Od jednego z najbardziej zaufanych generałów u Allegriego do całkowicie pominiętego w planach jego następcy. Od przełomu roku stało się jasne, że Pjanić nie jest długoterminowym rozwiązaniem dla trenera Juventusu. Argumenty? Zbyt drobny, aby narzucić sobie rolę defensywnego pomocnika, zbyt wolny, aby wypuścić sobie piłkę i za nią pognać i niewystarczająco atletyczny, żeby walczyć z obrońcami w dalszych strefach boiska. Wystarczająco jednak dobry, żeby otwierać listę Barcelony wśród zawodników, którzy mogliby zastąpić Sergio Busquetsa i wspomóc jeszcze nie zawsze dobrze radzącego sobie Frenkiego de Jonga. Taki paradoks.
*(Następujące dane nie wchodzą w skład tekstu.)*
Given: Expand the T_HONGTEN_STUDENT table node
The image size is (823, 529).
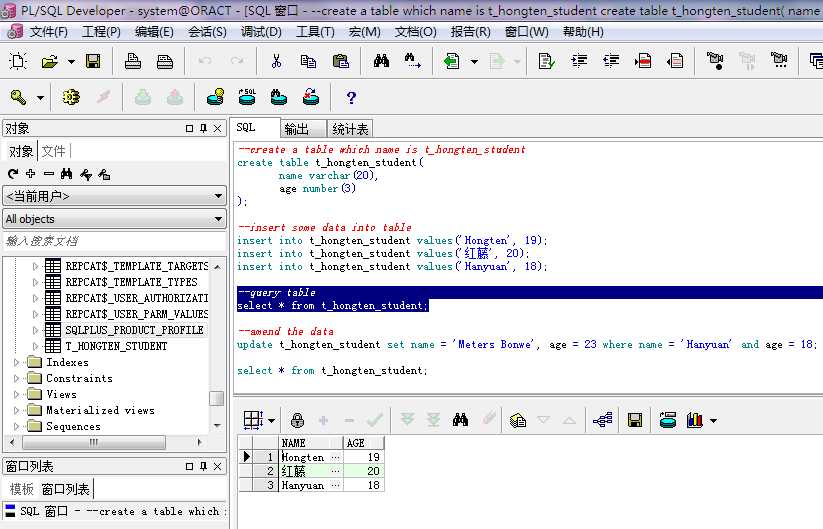Looking at the screenshot, I should tap(37, 346).
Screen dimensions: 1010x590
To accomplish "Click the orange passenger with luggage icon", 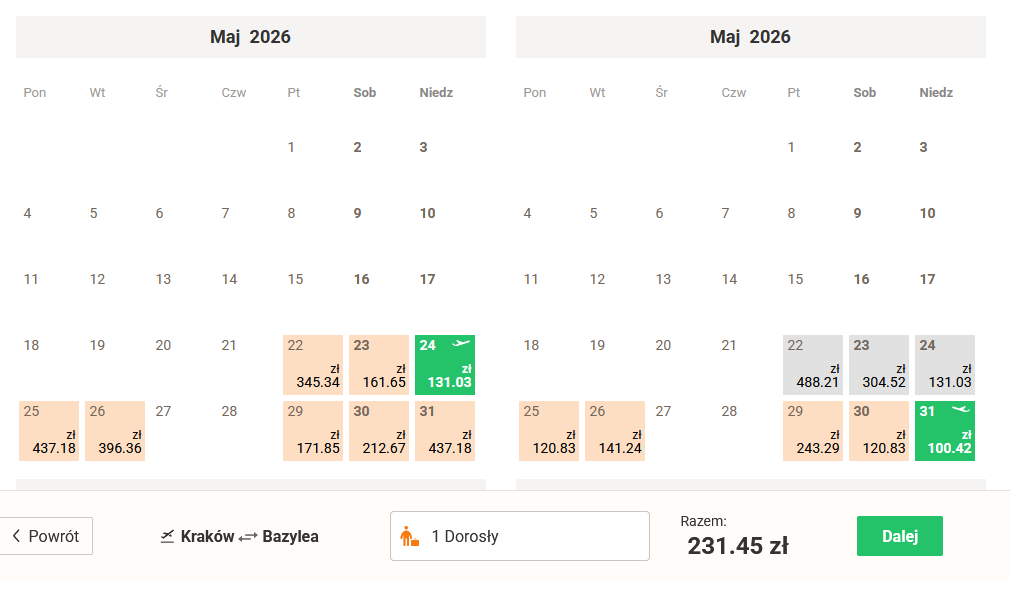I will click(x=409, y=537).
O ile Juventus nie będzie w stanie wygrać Ligi Mistrzów w czasie pobytu Cristiano Ronaldo (a ma na to jeszcze dwa lata), ten eksperyment zostanie uznany jako kosztowna katastrofa, a naprawienie spowodowanych szkód zajmie lata i raczej wydłuży, a nie skróci drogę do upragnionego trofeum. Zaczną cierpieć nie tylko w Europie. Bardzo możliwe, że ich status zacznie być podważany również w kraju. Zwłaszcza, jeśli okaże się, że rozwój Lazio nadal jeszcze nie dotknął sufitu, a Antonio Conte ze swoją paczką w Interze ponownie pokaże, jak świetnie potrafi wskrzeszać umarłe projekty.
Co wtedy? Prawdopodobnie znowu zobaczymy twist ze wznowieniem projektu, który wyglądał idealnie do momentu, w którym zaczęli majsterkować, próbując zapewnić sobie krótkoterminowy sukces. Ale żeby wrócić do punktu wyjścia trzeba jak najszybciej wyciąć zainfekowane chorobą tkanki. Dymisja Sarriego byłaby początkiem „nowej normalności”.